Work required: Here are some records. Transcribe all of them exactly.

------

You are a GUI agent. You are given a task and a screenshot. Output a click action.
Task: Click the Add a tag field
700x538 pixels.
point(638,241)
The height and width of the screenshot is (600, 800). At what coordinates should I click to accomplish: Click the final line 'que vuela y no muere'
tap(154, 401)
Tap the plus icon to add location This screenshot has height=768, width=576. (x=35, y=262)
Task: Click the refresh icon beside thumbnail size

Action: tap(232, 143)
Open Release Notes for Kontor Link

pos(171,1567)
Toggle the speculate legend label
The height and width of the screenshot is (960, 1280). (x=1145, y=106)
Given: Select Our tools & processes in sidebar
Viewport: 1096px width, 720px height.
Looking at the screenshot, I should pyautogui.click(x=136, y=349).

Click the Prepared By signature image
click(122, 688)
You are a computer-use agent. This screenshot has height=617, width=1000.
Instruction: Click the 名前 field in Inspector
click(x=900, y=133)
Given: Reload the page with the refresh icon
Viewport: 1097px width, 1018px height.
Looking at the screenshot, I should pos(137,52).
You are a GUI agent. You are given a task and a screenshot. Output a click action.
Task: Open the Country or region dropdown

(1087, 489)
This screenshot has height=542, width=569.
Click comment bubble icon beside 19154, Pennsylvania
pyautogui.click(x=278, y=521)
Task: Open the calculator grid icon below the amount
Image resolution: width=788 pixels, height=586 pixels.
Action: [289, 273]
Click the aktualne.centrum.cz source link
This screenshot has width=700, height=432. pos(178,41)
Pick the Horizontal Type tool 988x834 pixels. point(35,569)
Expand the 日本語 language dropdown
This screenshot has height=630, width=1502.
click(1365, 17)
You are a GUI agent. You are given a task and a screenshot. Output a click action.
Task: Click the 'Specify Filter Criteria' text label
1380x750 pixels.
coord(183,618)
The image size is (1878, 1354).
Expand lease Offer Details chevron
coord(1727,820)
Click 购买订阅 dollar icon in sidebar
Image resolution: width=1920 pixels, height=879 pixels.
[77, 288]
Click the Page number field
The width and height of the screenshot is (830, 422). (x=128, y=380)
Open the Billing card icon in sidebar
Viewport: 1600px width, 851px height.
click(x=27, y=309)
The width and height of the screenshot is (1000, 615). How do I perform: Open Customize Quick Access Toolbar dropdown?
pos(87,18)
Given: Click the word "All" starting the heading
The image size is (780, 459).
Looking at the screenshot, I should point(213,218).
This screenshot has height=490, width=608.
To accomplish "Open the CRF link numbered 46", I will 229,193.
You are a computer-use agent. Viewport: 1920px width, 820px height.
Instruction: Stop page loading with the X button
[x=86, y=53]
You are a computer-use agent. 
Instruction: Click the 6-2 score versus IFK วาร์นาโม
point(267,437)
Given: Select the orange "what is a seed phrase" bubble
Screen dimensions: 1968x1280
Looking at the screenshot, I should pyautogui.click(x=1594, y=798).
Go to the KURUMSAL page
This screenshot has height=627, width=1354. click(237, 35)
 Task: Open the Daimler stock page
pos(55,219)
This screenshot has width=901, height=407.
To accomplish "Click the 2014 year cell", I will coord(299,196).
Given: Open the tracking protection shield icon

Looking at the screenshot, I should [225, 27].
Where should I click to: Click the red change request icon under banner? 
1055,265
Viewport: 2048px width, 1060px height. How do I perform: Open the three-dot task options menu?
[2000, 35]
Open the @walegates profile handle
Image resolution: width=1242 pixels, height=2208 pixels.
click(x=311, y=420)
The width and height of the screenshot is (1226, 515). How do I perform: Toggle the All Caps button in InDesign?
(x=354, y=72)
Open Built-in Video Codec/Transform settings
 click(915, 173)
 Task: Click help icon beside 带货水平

------

Output of the exercise:
You are a GUI agent. You are given a task and a screenshot. Output a click action.
Task: Click the Add a tag field
700x538 pixels.
point(638,241)
The height and width of the screenshot is (600, 800). At what coordinates should I click to accomplish: Click the final line 'que vuela y no muere'
tap(154, 401)
Tap the plus icon to add location This screenshot has height=768, width=576. (x=35, y=262)
Task: Click the refresh icon beside thumbnail size

Action: tap(232, 143)
Open Release Notes for Kontor Link

pos(171,1567)
Toggle the speculate legend label
The height and width of the screenshot is (960, 1280). (x=1145, y=106)
Given: Select Our tools & processes in sidebar
Viewport: 1096px width, 720px height.
Looking at the screenshot, I should pyautogui.click(x=136, y=349).

Click the Prepared By signature image
click(122, 688)
You are a computer-use agent. This screenshot has height=617, width=1000.
Instruction: Click the 名前 field in Inspector
click(x=900, y=133)
Given: Reload the page with the refresh icon
Viewport: 1097px width, 1018px height.
Looking at the screenshot, I should pos(137,52).
You are a GUI agent. You are given a task and a screenshot. Output a click action.
Task: Open the Country or region dropdown

(1087, 489)
This screenshot has height=542, width=569.
Click comment bubble icon beside 19154, Pennsylvania
pyautogui.click(x=278, y=521)
Task: Open the calculator grid icon below the amount
Image resolution: width=788 pixels, height=586 pixels.
Action: [289, 273]
Click the aktualne.centrum.cz source link
This screenshot has width=700, height=432. pos(178,41)
Pick the Horizontal Type tool 988x834 pixels. point(35,569)
Expand the 日本語 language dropdown
This screenshot has height=630, width=1502.
click(1365, 17)
You are a GUI agent. You are given a task and a screenshot. Output a click action.
Task: Click the 'Specify Filter Criteria' text label
1380x750 pixels.
coord(183,618)
The image size is (1878, 1354).
Expand lease Offer Details chevron
coord(1727,820)
Click 购买订阅 dollar icon in sidebar
Image resolution: width=1920 pixels, height=879 pixels.
[77, 288]
Click the Page number field
The width and height of the screenshot is (830, 422). (x=128, y=380)
Open the Billing card icon in sidebar
Viewport: 1600px width, 851px height.
click(x=27, y=309)
The width and height of the screenshot is (1000, 615). How do I perform: Open Customize Quick Access Toolbar dropdown?
pos(87,18)
Given: Click the word "All" starting the heading
The image size is (780, 459).
Looking at the screenshot, I should point(213,218).
This screenshot has height=490, width=608.
To accomplish "Open the CRF link numbered 46", I will 229,193.
You are a computer-use agent. Viewport: 1920px width, 820px height.
Instruction: Stop page loading with the X button
[x=86, y=53]
You are a computer-use agent. 
Instruction: Click the 6-2 score versus IFK วาร์นาโม
point(267,437)
Given: Select the orange "what is a seed phrase" bubble
Screen dimensions: 1968x1280
Looking at the screenshot, I should pyautogui.click(x=1594, y=798).
Go to the KURUMSAL page
This screenshot has height=627, width=1354. click(237, 35)
 Task: Open the Daimler stock page
pos(55,219)
This screenshot has width=901, height=407.
To accomplish "Click the 2014 year cell", I will coord(299,196).
Given: Open the tracking protection shield icon

Looking at the screenshot, I should [225, 27].
Where should I click to: Click the red change request icon under banner? 
1055,265
Viewport: 2048px width, 1060px height. How do I perform: Open the three-dot task options menu?
[2000, 35]
Open the @walegates profile handle
Image resolution: width=1242 pixels, height=2208 pixels.
click(x=311, y=420)
The width and height of the screenshot is (1226, 515). How do I perform: Toggle the All Caps button in InDesign?
(x=354, y=72)
Open Built-in Video Codec/Transform settings
 click(915, 173)
 Task: Click help icon beside 带货水平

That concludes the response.